People with heart disease may want to avoid heavy traffic when exercising or simply take their workout indoors to avoid breathing polluted air.
Exercising in areas with high levels of diesel exhaust and microscopic soot particles is especially risky for people with heart disease, according to the first study in which heart patients were directly exposed to pollution.
European researchers found that brief exposure to diluted diesel exhaust during exercise reduced a key anticlotting substance in the blood and worsened exercise-induced ischemia, or insufficient flow of blood and oxygen to the heart — changes that can trigger a heart attack and even death.
"We now have evidence that being exposed to diesel fuel during exercise will cause cardiac ischemia and that if you have heart disease, it can only make things worse," said Dr. Abraham Sanders, a lung specialist at New York-Presbyterian Hospital who was not involved in the study.
16 million in U.S. have heart disease
The results have big implications: About 16 million Americans have heart disease, according to the American Heart Association. In addition, people with asthma, bronchitis and chronic obstructive pulmonary disease also should use caution and avoid polluted air when exercising, Sanders recommended. But heart and respiratory patients should keep exercising regularly because it is so beneficial to overall health, doctors stress.
Numerous studies have shown a link between short-term and long-term exposure to air pollution and higher rates of hospitalizations and deaths due to poor blood supply to the heart, abnormal heart rhythms, gradual heart failure and stroke.

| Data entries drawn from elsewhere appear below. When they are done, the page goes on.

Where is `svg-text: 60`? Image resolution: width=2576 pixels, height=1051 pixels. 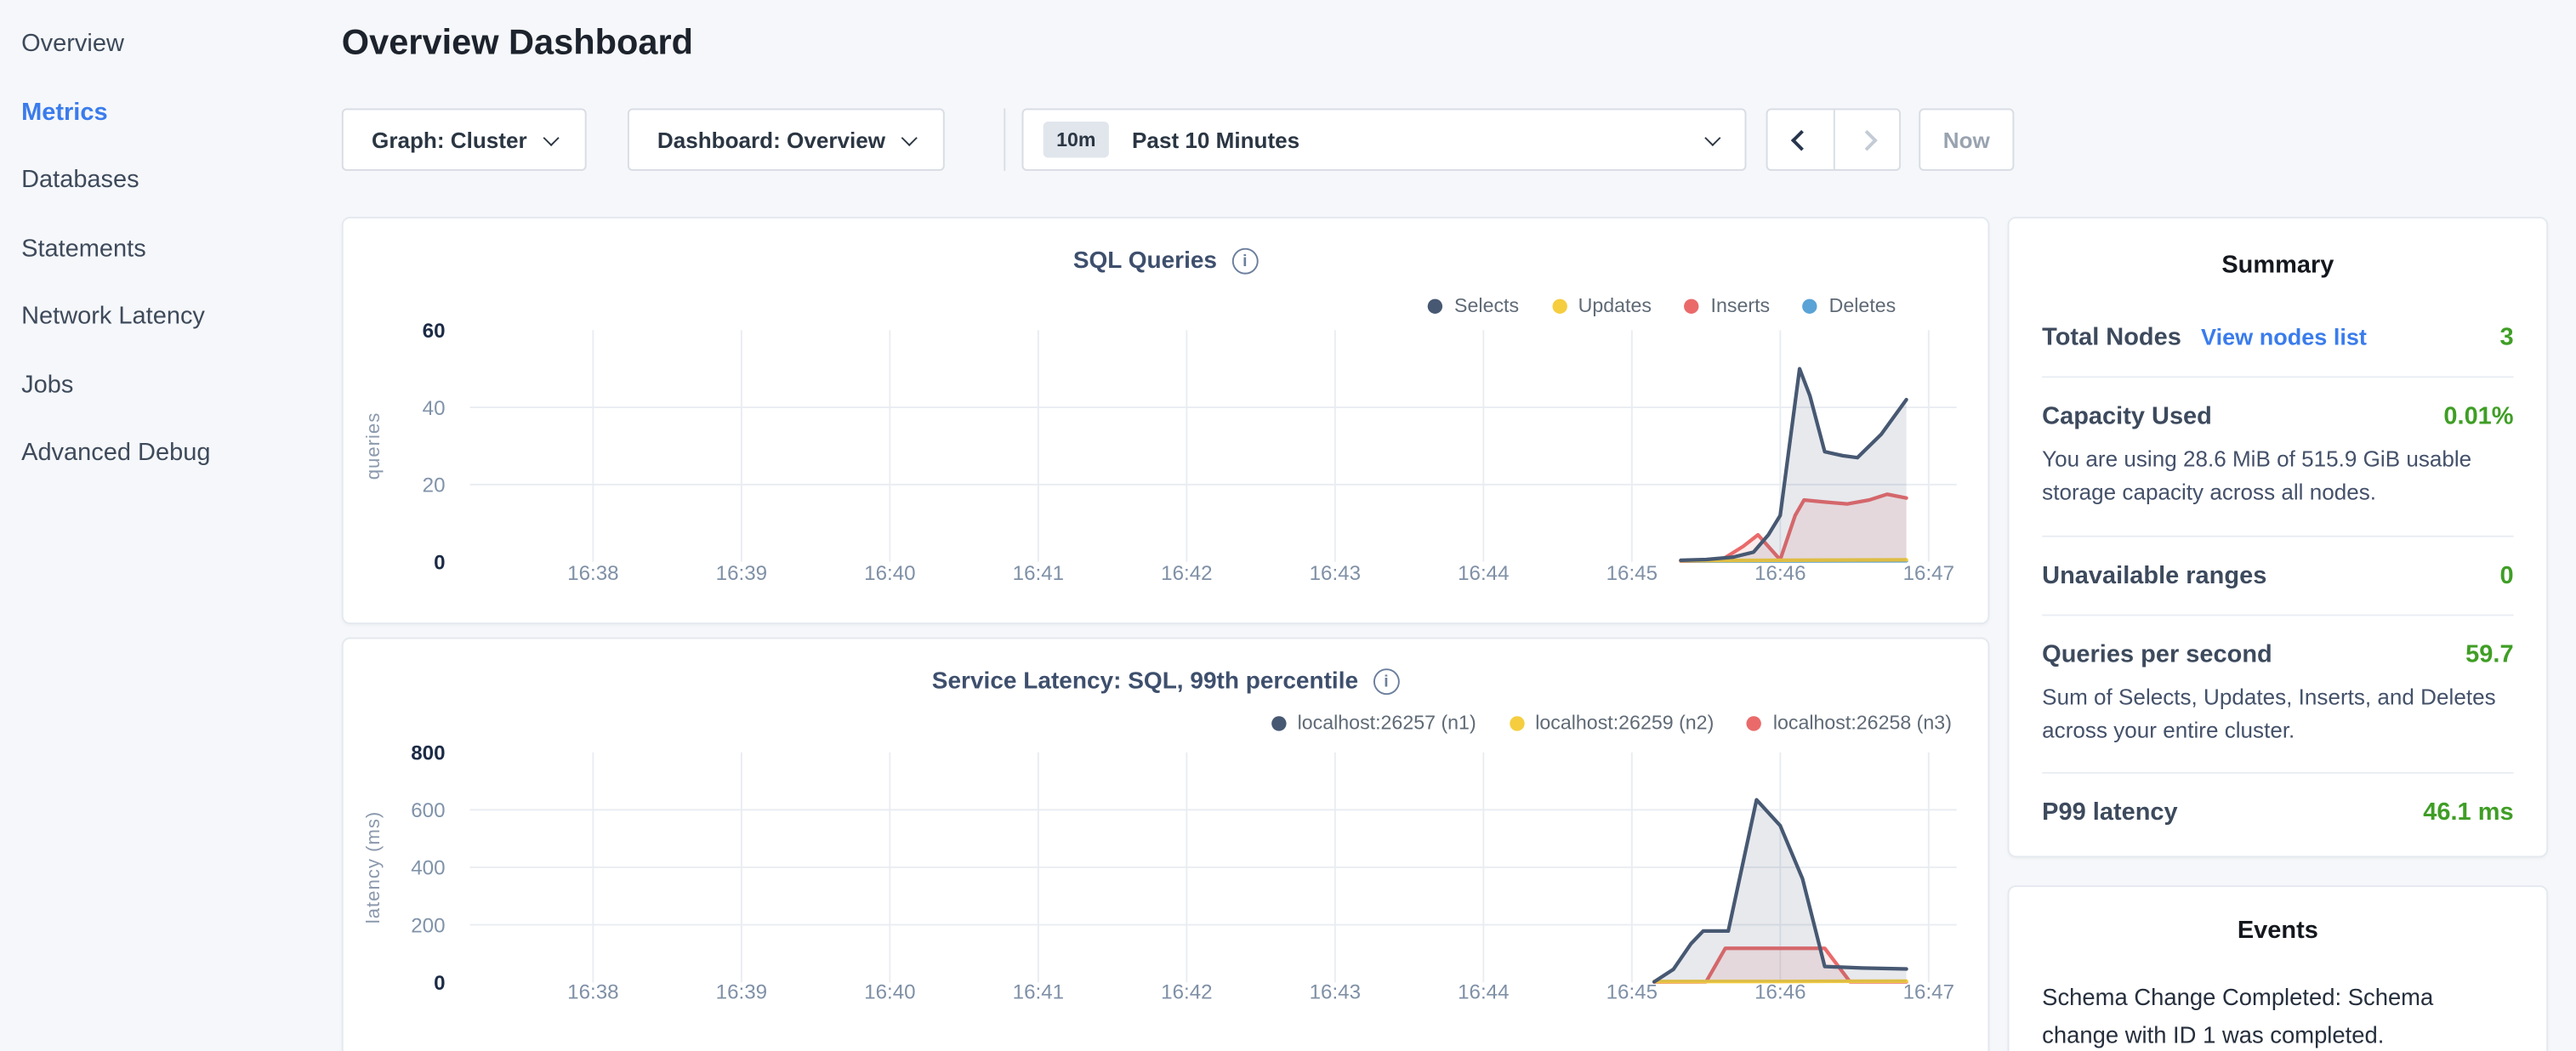 svg-text: 60 is located at coordinates (434, 332). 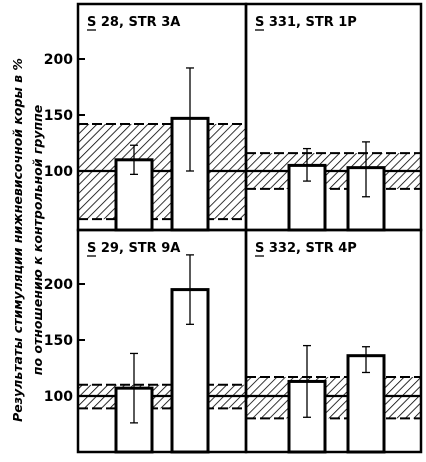 What do you see at coordinates (306, 22) in the screenshot?
I see `panel-title: S 331, STR 1P` at bounding box center [306, 22].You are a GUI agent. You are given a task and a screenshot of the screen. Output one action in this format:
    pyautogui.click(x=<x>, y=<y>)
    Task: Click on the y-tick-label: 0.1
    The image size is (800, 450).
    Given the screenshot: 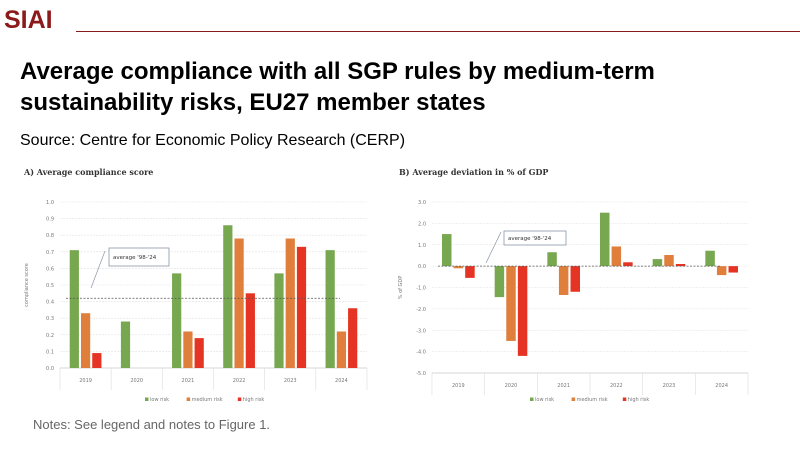 What is the action you would take?
    pyautogui.click(x=50, y=352)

This study adds to that knowledge about how air pollution harms people and aims to show what pollution is doing in the body, information that might eventually give clues for preventing such problems, said Dr. Howard M. Kipen, director of clinical research at Rutgers University's Environmental and Occupational Health Sciences Institute.
"It's quite amazing, what they found," but not a surprise, he said. Still, "most doctors aren't aware that little bits of pollution can cause heart attacks."
The European study was reported in Thursday's New England Journal of Medicine.
Researchers in Sweden and the United Kingdom tested 20 men aged about 60 who had survived a heart attack at least six months earlier, had blockages cleared and propped open with a stent, and were getting treatment to prevent a second heart attack. The researchers noted they only tested men with stable heart disease and good tolerance for exercise, and monitored each closely to ensure none suffered any health problems.
On two separate occasions, each man was put in an enclosed chamber for an hour and exposed to either diluted diesel exhaust or clean, filtered air. They rode an exercise bike for two 15-minute periods and rested in between. The men had electrodes attached to their bodies to monitor the heart's electrical activity.
Not enough blood to heart muscles
While exercising and exposed to diesel exhaust, the men experienced drops in the heart's electrical activity two to six times greater than when they were breathing filtered air. Those reductions indicated the heart muscles were not getting enough blood.
While diesel exhaust contains many harmful chemicals, the researchers said they believe that particulates in the exhaust are the main harm to the heart patients.
A 2000 study in six U.S. cities found the strongest association between risk of death in heart patients and air pollution exposure was for microscopic air particulates, such as those in diesel exhaust.
The European researchers noted particulate concentrations can regularly hit 300 micrograms per cubic meter — the level to which the study participants were exposed — in heavy traffic, workplaces such as factories and refineries and in the world's largest cities. Levels of some of the pollutants in the diesel exhaust were far above the limits recommended by the World Health Organization, they noted.
This study only included men, but Sanders said he thinks the findings probably apply to women. A recent report from the federal Women's Health Initiative found exercise in polluted environments causes a temporary reduction in blood flow to the heart muscle.
In an editorial, Dr. Murray A. Mittleman of Beth Israel Deaconess Medical Center in Boston wrote, "these findings may represent the tip of an iceberg" on how spikes in air pollution levels affect cardiovascular risk.